[Passage provided]

I realized that I hadn't created proper dataframes within the list to spit out the error. I just edited the error information and code. Let me know how this one goes for you!

jwijffels commented 3 years ago

your doc_id's should not contain spaces and you should at least have some training data to train upon, if there is only 1 document, there is no point in applying doc2vec

jusme326 commented 3 years ago

Got it. I have edited it so that doc_ids do not contain spaces. They also have more than 1 document. If I run the current edited file for lapply(1:7, paragraph2vec_list_fun), the function works. However, if I go above 8, it says training data not found. However, all the documents are the same.

If I run the file for lapply(1:7, paragraph2vec_list_fun) and then try to run lapply(5:7, paragraph2vec_list_fun), once again it will not run.

jwijffels commented 3 years ago

did you check with min_count = 0, maybe you have some training data without any words which occurred more than 3 times...

[What to produce] Write the next part of the thread about the paragraph2vec "training data not found" error, picking up right after its final comment.

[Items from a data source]

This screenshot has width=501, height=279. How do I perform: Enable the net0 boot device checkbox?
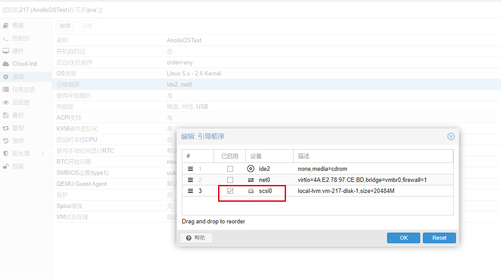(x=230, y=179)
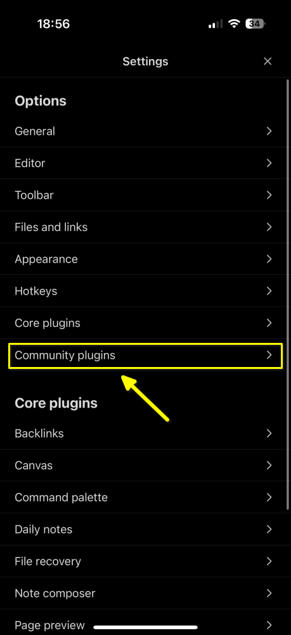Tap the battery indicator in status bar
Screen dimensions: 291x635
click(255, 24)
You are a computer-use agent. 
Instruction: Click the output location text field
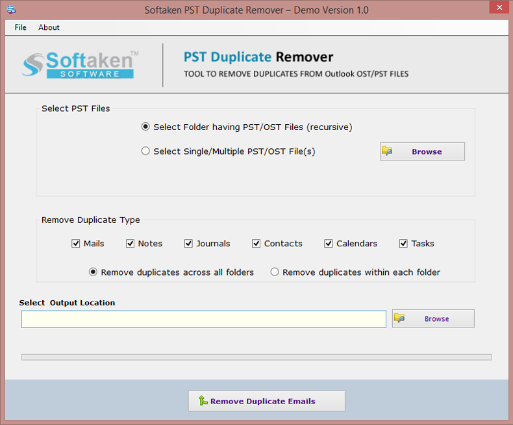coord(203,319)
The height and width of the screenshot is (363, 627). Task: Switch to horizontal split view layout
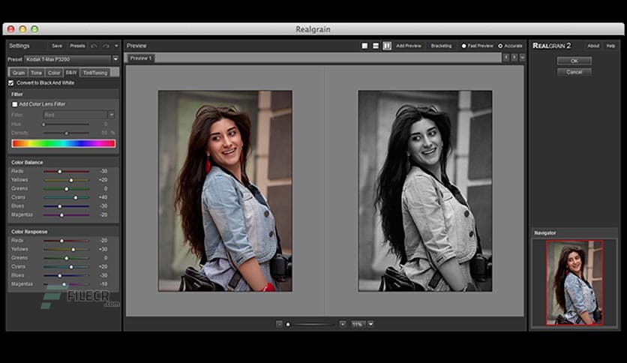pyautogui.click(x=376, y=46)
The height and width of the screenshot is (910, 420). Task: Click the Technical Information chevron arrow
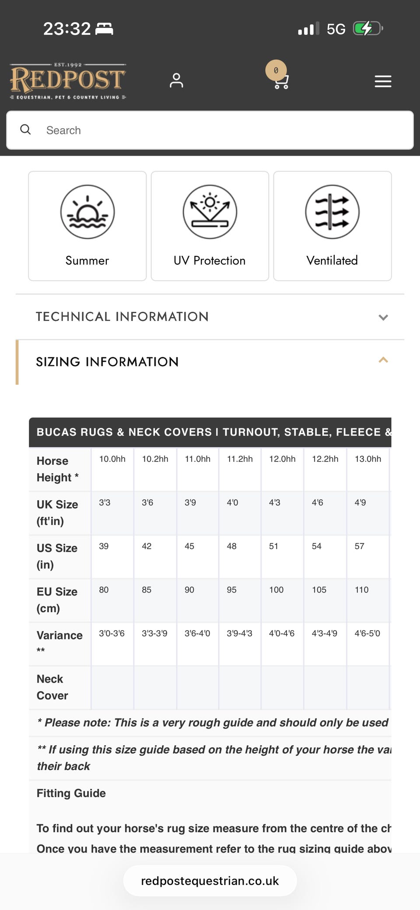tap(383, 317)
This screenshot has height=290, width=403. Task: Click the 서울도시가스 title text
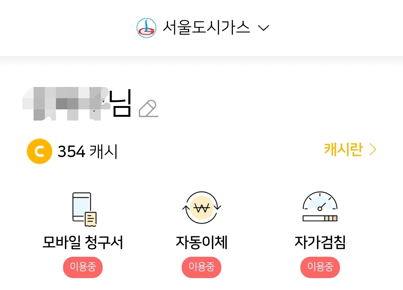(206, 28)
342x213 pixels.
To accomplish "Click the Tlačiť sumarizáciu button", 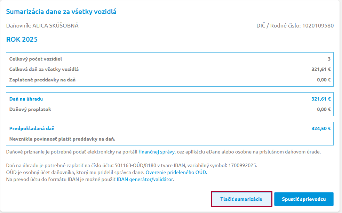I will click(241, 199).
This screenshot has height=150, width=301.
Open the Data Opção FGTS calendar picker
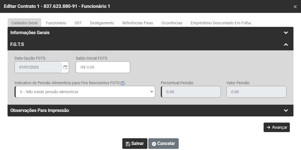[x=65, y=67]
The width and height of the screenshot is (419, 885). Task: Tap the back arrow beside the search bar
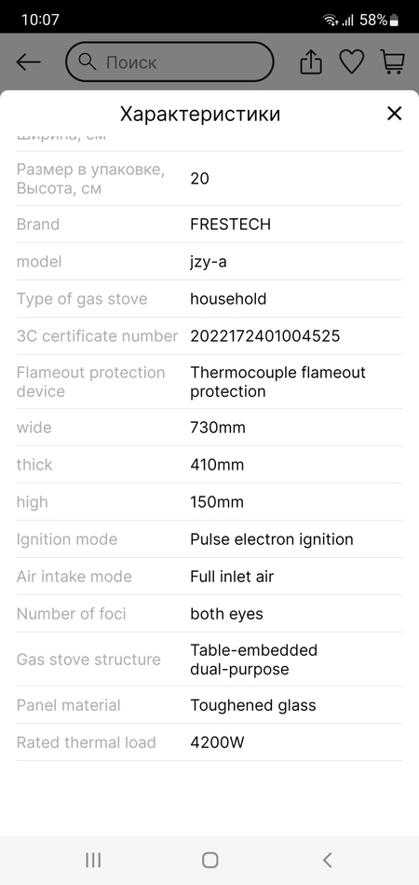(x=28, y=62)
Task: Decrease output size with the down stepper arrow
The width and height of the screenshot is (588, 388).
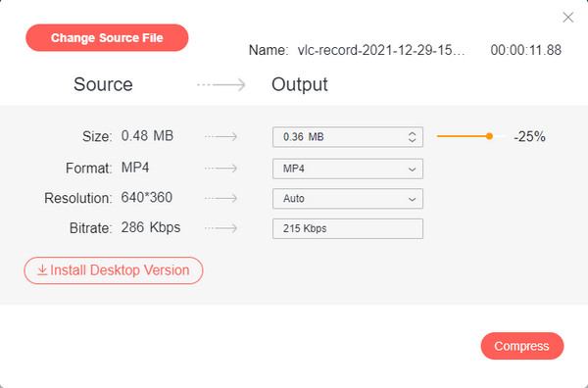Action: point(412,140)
...
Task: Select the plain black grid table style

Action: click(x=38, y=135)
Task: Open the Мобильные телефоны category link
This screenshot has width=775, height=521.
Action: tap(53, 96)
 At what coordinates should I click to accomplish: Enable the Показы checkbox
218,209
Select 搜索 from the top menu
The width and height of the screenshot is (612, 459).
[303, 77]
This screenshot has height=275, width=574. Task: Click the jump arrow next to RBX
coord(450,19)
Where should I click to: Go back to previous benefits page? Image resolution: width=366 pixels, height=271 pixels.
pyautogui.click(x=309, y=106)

[Output for this exercise]
jwijffels commented 3 years ago

might as well be that you are running out of RAM.

jusme326 commented 3 years ago

Yes, I did. It still produces the same error. Once I get the error, if I try to open even just a random file from my computer in R, I will get the error message "Too many open files".

jwijffels commented 3 years ago

I can't run that script as all my RAM got used.

jwijffels commented 3 years ago

I think this is related to the work I was doing on branch https://github.com/bnosac/doc2vec/tree/destructtrainthreads Learning always start from a file with text and every thread opens that file at the C++ level. These train threads are destroyed only after the R object is no longer in scope in your session. But if you keep all your models in your session open, there will be many open connections to files., giving you issue. So solution here is that I destroy all the threads after training is done (that was the work I was doing in branch branch https://github.com/bnosac/doc2vec/tree/destructtrainthreads) or you try to limit the number of models you need.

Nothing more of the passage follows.